Le peintre Honoré Daumier ne s’y est pas trompé : les deux principales cibles de ses caricatures acerbes étaient les politiciens et les magistrats. Ces derniers, drapés dans la robe épaisse de leurs certitudes évoluent – chez Daumier – comme de replets notables ivres d’autosatisfaction. Aujourd’hui l’apparence a changé. Les magistrats entrent dans des costumes Hugo Boss, font du vélo le week-end, sont abonnés à Canal+ et s’amusent à bâtir de colossaux « mur des cons« à l’heure de la pause dans le local syndical, havre de paix dans un monde de brutes. Mais le fond est là : le juge est sûr de lui, admet rarement ses erreurs, accable souvent ses contemporains d’une arrogance satisfaite, ballade sur l’époque son intime conviction avec morgue, et exhibe avec fierté, à chacun de ses visiteurs, son glorieux diplôme de l’Ecole nationale de la magistrature. Par ailleurs le juge est apolitique. L’histoire récente l’a largement démontré. À l’instar de Thierry Jean-Pierre, Eric Halphen ou Eva Joly, il mène des croisades contre les politiciens corrompus (Jean-Pierre contre ceux de gauche, Halphen et Joly contre ceux de droite) sans jamais – au grand jamais ! – s’engager en politique… Bref, voilà une corporation amusante, dont l’observation tout à la fois délasse et instruit sur l’humain.
L’un des spécimens les plus fascinants est le juge Burgaud. Mais si, souvenez-vous : le génie qui a démêlé avec brio le monstrueux imbroglio d’Outreau, et qui jamais (au grand jamais !) ne s’est laissé aller – sous l’influence de Mme Badaoui – à emprisonner un peu vite des « notables » innocents. On se souvient aussi de son audition publique, par les parlementaires, après le fiasco de l’affaire… de son refus de s’excuser et de montrer un visage humain.
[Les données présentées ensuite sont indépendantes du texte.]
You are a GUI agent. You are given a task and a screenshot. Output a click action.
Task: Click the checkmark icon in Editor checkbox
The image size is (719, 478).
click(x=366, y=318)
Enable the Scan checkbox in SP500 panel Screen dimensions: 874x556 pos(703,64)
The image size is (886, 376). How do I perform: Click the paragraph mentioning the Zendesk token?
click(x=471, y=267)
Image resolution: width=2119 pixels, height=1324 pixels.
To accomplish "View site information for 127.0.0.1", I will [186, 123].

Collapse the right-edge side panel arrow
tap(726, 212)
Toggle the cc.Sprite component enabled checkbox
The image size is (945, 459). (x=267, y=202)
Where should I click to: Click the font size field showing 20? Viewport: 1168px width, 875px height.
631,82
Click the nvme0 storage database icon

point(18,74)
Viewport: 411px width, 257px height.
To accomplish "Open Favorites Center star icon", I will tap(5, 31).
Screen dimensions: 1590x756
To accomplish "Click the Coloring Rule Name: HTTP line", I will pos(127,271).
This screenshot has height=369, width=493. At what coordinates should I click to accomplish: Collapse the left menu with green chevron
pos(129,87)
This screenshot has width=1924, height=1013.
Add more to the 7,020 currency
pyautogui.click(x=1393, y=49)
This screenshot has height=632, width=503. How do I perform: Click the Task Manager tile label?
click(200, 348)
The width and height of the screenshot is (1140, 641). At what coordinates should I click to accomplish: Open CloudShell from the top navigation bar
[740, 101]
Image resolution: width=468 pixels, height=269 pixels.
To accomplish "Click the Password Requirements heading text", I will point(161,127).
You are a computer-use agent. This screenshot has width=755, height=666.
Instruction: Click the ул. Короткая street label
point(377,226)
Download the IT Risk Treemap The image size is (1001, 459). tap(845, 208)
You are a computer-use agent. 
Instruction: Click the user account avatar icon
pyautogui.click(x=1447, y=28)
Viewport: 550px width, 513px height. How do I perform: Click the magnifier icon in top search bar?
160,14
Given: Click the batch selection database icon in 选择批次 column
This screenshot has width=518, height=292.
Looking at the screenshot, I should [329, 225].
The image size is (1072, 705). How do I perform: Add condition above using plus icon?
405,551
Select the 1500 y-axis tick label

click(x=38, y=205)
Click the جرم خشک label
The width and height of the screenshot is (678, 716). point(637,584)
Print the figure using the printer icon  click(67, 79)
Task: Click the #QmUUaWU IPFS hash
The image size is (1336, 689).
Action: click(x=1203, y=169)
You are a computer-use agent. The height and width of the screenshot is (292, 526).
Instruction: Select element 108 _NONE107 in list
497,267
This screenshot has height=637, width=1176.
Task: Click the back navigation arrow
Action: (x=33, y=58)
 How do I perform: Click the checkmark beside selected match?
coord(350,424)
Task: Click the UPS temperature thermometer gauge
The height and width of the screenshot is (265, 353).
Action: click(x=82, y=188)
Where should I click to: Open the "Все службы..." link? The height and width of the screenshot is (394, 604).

On pensait le juge Burgaud tombé dans les limbes de l’oubli. Après une discrète réprimande puis (logiquement…) un avancement à la Cour de cassation de Paris, on espérait ne plus entendre parler de lui. Que nenni ! On vient d’apprendre que le petit juge vient de porter plainte contre le réalisateur Bertrand Tavernier (L627, Coup de torchon, La vie et rien d’autre…), après les propos que ce dernier a tenu sur un plateau de télévision : « je suis contre la peine de mort, mais c’est quelqu’un que vous avez envie d’exécuter le juge d’Outreau ». L’avocat de Burgaud invoque, sans plaisanter : « un appel à l’exécution capitale ». La mauvaise foi vire ici au comique : Tavernier n’ayant jamais voulu la mort de personne (à ma connaissance…), mais parlait en l’espèce d’une exécution « professionnelle » du juge d’Outreau… et soulignait la réponse faible de sa hiérarchie judiciaire face à ses défaillances.
Il en revient maintenant au procureur de Paris de décider d’engager au non des poursuites pour « incitation au crime ». Mais cette péripétie médiatique renvoie les cinéphiles à l’année 1976, quand Bertrand Tavernier – encore jeune cinéaste – tournait l’un de ses chefs d’œuvre : Le juge et l’assassin. Lyrique et scrupuleux, ce film fait le portrait d’un juge (Philippe Noiret) tout à la fois intelligent falot et lâche, dans sa relation à un tueur en série mystique (Michel Galabru) qu’il traque à travers la France de la fin du XIXe siècle. L’un des ressorts de l’intrigue est la relation de séduction entre le juge et l’assassin – le magistrat gagnant la confiance du criminel pour obtenir ses aveux, puis le condamner à mort. Le juge Rousseau ne rechignant pas non plus à actionner le levier médiatique pour arriver à ses fins.
Dans une scène touchante, Bouvier, le tueur de bergères, dit à une amie : « Tu sais, Louise, ce qui n’est pas loyal dans le juge, c’est qu’il ne connait pas les vrais pauvres. Il habite trop loin de la grand’route… » Mais Tavernier ne visait pas l’immense juge Burgaud, qui était à peine né.